I should disclose that my school is an International Baccalaureate and Middle Years Programme academy. It’s not a school for the faint of heart. It’s easier for some people and harder for others, but from personal experience, I will admit that it has put me through the wringer. But it explains the culture of my school. Most kids have intense academic drive, so my classes are efficient. The teachers devote themselves to our success and there’s always an atmosphere of productivity. This also explains why we get cut some slack occasionally. This is why being an academically-driven child is a good thing: teachers trust you. This relationship between student and teacher means that the administration is not on offense mode by default.
This exceptional environment means that we get to do some fun things. One of our things is Winter Olympics. It happens every year towards the end of January, the week before the winter dance. It’s a spirit week and on the Friday, there’s a pep rally. Overall, there’s generally good sportsmanship.
I’m struggling to encapsulate the bravado of Winter Olympics. It’s always themed with four different facets. For example, this year, the theme was villains. The freshmen were Captain Hook, the sophomores were Hades, the juniors were Ursula and the seniors were the Joker.
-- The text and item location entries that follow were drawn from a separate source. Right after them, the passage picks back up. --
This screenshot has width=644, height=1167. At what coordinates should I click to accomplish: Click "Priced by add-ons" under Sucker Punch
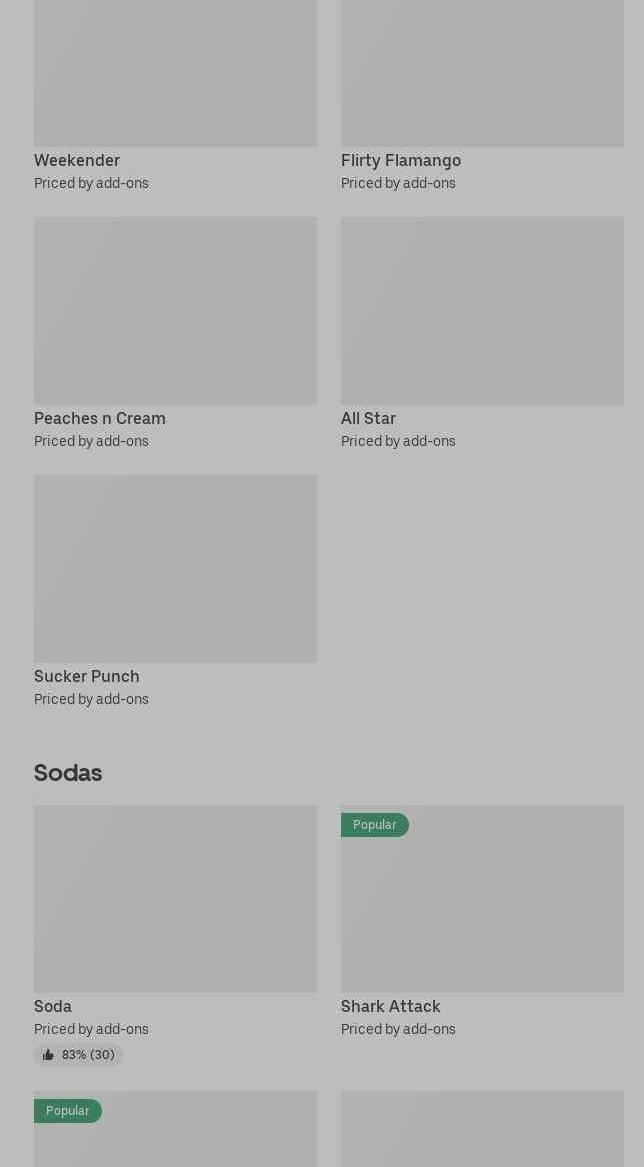pos(91,699)
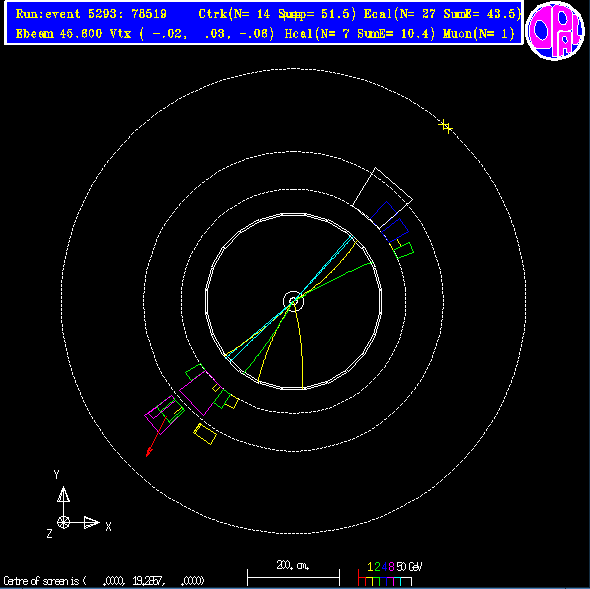
Task: Click the blue calorimeter cluster box
Action: pos(384,215)
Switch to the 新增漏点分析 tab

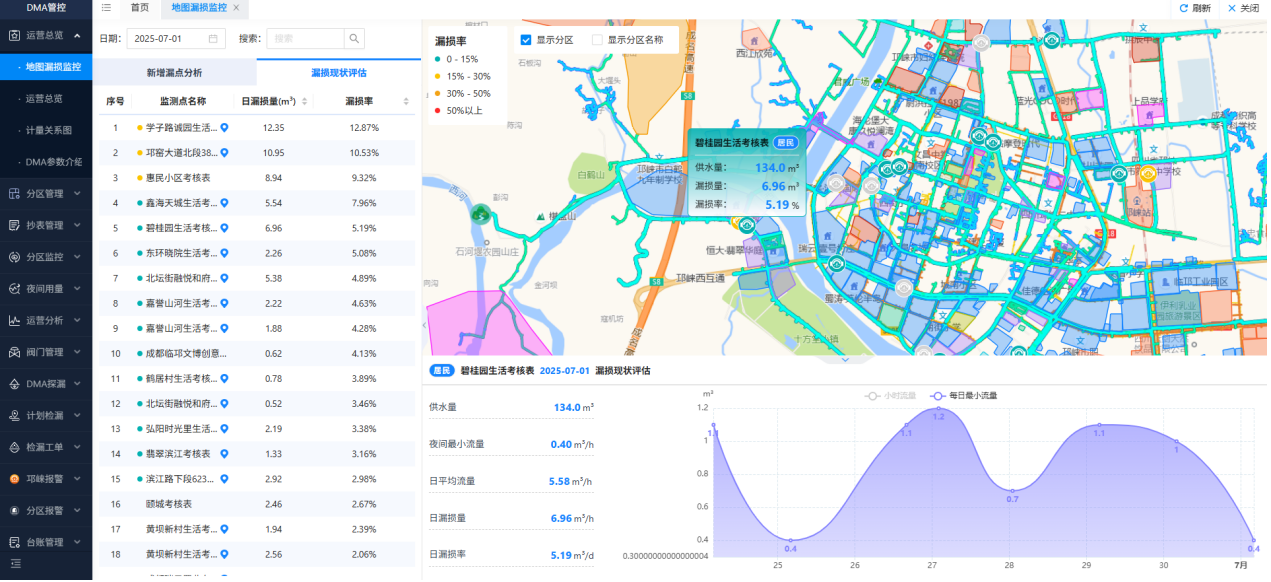click(x=174, y=73)
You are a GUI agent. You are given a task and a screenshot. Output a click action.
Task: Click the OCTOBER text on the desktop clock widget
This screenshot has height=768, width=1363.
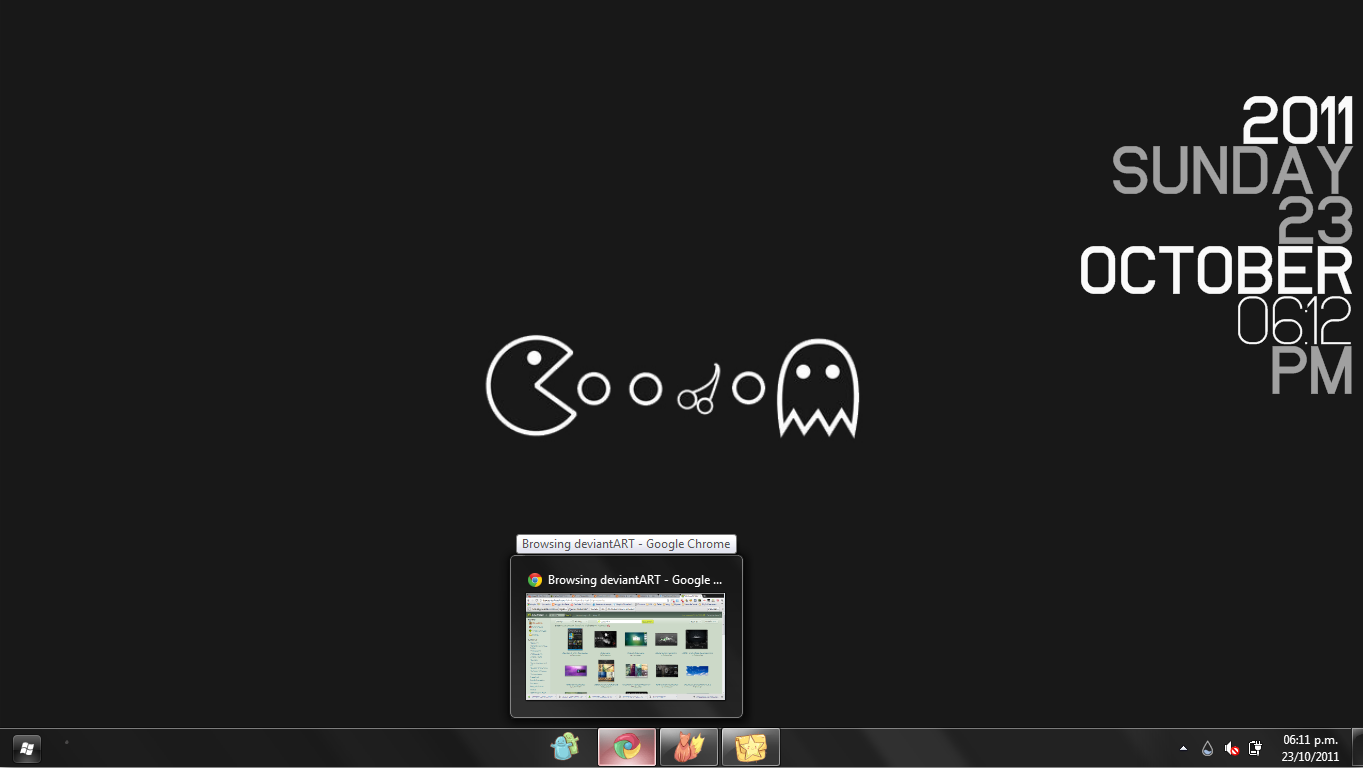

People put a lot into these games. It never ceases to amaze me to see everyone come together and pursue a goal. It has to be stressed that our Olympics are only possible because of the incredible student body. We may be small in size, but we are large in might. Yes, my high school is smaller than the size of my middle school, but I’ve met the most incredible people and seen the most astonishing things. You have to have faith in taking a leap with certain things and I still thank my lucky stars I chose to jump to this school.